One of the few advantages to growing old is the opportunity
this presents to realize that the events we watch unfolding in real time will
someday be a history that folks will evaluate, argue over, and likely rewrite
time and again to suit their new realities. I remember my own internal debate
when the start of the second Gulf War rolled around, and I thought the timing
was all wrong. I figured we’d need to fight that war at some point, for Saddam
would eventually do something to us that even the worst of America’s critics
couldn’t excuse. Only then would going to war have been the “right” thing to
do.
But nobody ever gets credit for a preemptive strike, because
if successful, the ever-vocal critics will always claim it was unnecessary. I
knew that anyone who could recite, “It’s Bush’s Fault” would never agree with
his decision to start that war, even though they would be the first in line to
condemn the man when Saddam did finally attack us. Their criticism was the only
completely predictable element at the time.

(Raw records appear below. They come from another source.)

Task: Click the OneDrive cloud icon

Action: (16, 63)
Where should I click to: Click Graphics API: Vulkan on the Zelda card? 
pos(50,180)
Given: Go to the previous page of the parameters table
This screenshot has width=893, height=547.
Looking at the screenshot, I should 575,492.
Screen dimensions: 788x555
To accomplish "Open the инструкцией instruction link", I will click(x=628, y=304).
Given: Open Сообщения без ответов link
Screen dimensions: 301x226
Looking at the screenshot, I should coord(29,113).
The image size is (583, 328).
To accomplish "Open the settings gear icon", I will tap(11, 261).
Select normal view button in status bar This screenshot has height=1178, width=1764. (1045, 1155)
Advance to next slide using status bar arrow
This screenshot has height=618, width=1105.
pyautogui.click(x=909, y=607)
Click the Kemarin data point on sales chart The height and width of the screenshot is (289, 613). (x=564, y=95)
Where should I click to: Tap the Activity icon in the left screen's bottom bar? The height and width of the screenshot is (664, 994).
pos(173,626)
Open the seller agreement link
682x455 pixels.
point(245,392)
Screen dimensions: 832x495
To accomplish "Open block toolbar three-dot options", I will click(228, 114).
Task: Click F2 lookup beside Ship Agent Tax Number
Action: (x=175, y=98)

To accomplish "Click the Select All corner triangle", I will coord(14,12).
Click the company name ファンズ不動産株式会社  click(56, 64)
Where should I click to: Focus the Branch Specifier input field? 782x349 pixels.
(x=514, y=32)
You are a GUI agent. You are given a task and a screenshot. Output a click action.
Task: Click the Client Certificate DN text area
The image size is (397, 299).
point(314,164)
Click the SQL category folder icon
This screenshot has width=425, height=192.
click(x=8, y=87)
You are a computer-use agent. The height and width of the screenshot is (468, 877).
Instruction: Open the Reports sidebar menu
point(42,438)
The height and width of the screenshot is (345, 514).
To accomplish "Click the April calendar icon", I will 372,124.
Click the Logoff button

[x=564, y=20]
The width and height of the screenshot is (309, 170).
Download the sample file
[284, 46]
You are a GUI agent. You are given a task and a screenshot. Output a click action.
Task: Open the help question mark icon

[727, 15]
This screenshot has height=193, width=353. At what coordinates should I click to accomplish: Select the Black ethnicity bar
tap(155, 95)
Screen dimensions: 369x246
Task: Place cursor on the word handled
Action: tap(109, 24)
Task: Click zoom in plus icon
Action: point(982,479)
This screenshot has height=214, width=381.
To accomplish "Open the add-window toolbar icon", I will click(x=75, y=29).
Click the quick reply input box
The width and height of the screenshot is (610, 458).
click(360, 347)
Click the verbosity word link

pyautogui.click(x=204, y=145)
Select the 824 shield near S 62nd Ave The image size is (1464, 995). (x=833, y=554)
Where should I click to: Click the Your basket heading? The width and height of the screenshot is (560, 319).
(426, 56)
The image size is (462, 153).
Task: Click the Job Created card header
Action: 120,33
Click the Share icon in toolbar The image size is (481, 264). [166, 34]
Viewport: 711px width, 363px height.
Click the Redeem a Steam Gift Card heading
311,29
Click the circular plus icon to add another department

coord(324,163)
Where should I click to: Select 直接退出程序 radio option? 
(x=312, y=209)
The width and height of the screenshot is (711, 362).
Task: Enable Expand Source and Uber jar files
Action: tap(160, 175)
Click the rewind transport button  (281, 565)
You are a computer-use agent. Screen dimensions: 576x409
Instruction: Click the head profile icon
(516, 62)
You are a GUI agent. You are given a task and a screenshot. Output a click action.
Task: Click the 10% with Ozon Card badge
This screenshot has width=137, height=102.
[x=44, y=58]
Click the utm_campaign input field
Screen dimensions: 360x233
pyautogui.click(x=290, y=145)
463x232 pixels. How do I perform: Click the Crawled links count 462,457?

I remember most of these same arguments during my
generation’s war, Viet Nam. We thought we had it all figured out, back then. We
got our information from some pretty reliable sources, and all of that
information told us the war was wrong, that our country was wrong, and
certainly that the men sent there to fight were really, really wrong. So I had
it all worked out. America was unequivocally wrong to fight that war.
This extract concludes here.